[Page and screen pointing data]
========

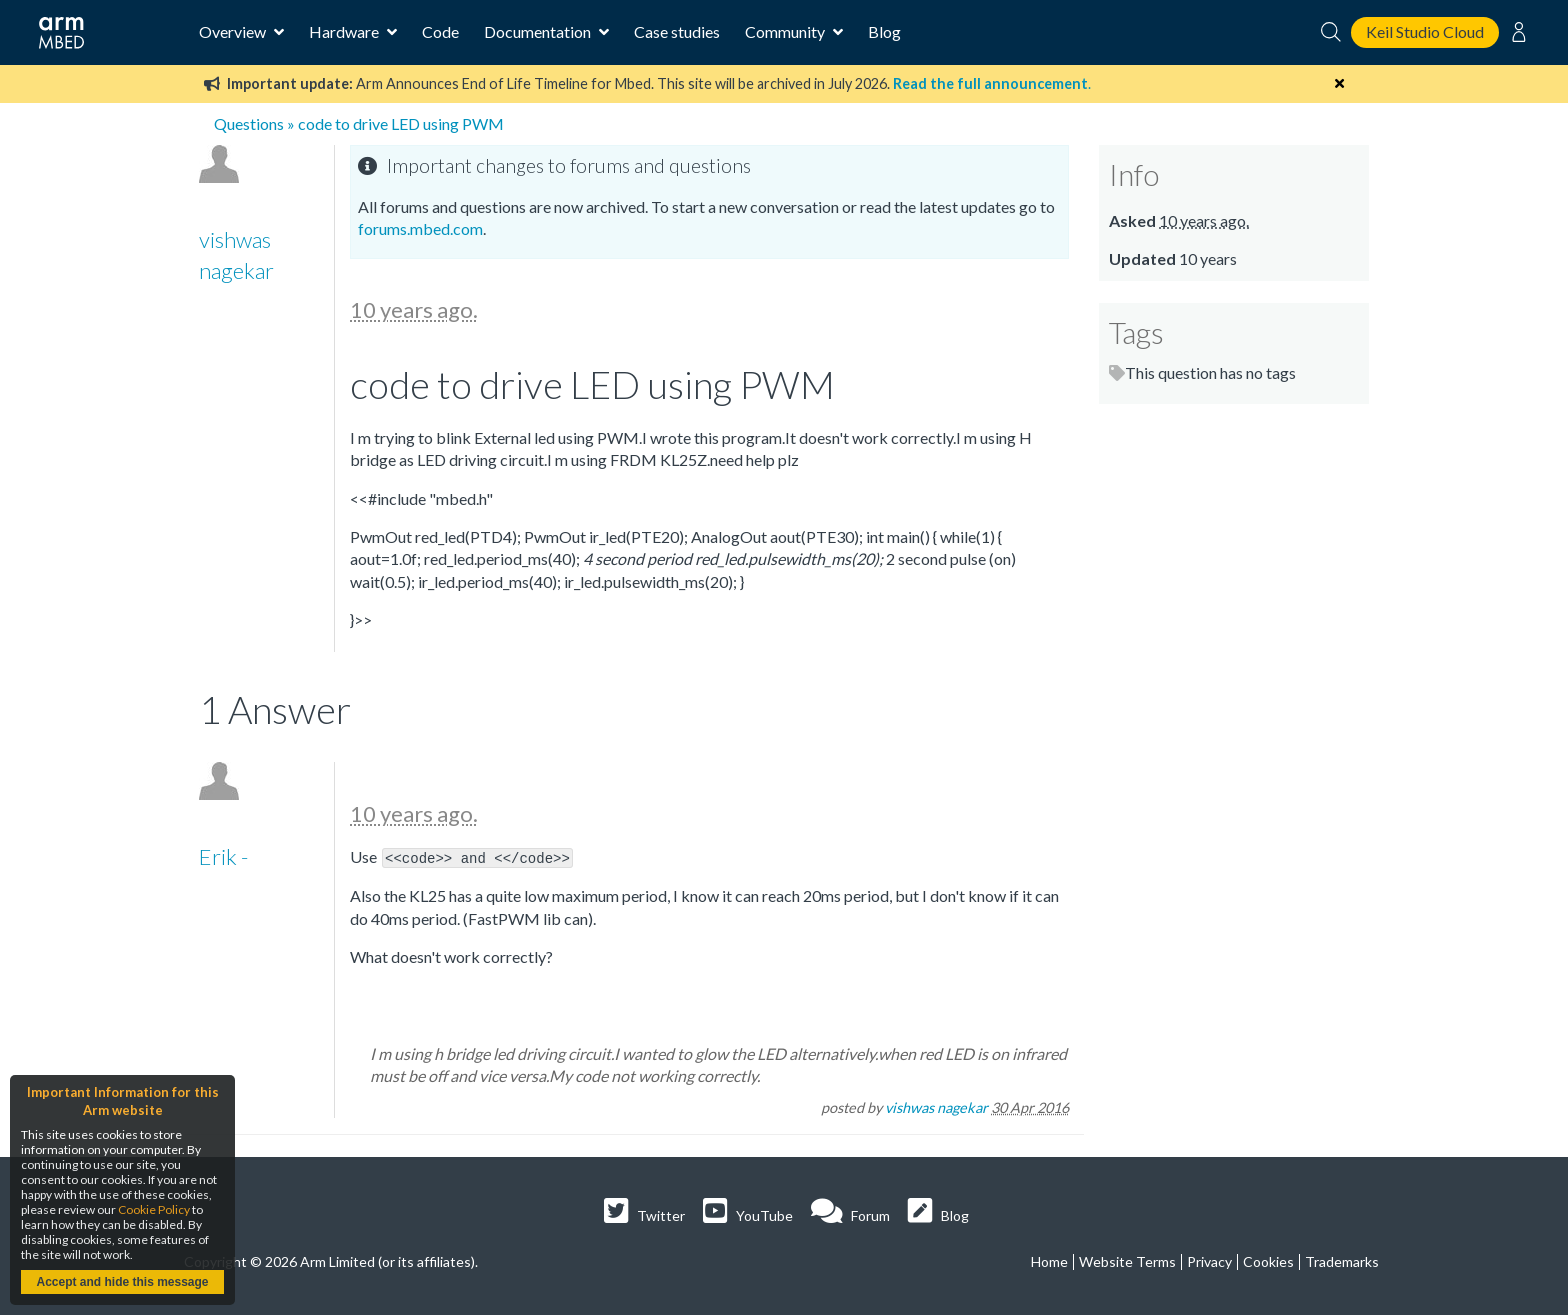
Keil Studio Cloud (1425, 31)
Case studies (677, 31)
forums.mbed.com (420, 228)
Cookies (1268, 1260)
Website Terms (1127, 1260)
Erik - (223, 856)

========

Write out every line of the items again, including the text that asks for a location, and adjust each coordinate by -40. Leave the pictures out.

Keil Studio Cloud (1385, -9)
Case studies (637, -9)
forums.mbed.com (380, 188)
Cookies (1228, 1220)
Website Terms (1087, 1220)
Erik - (183, 816)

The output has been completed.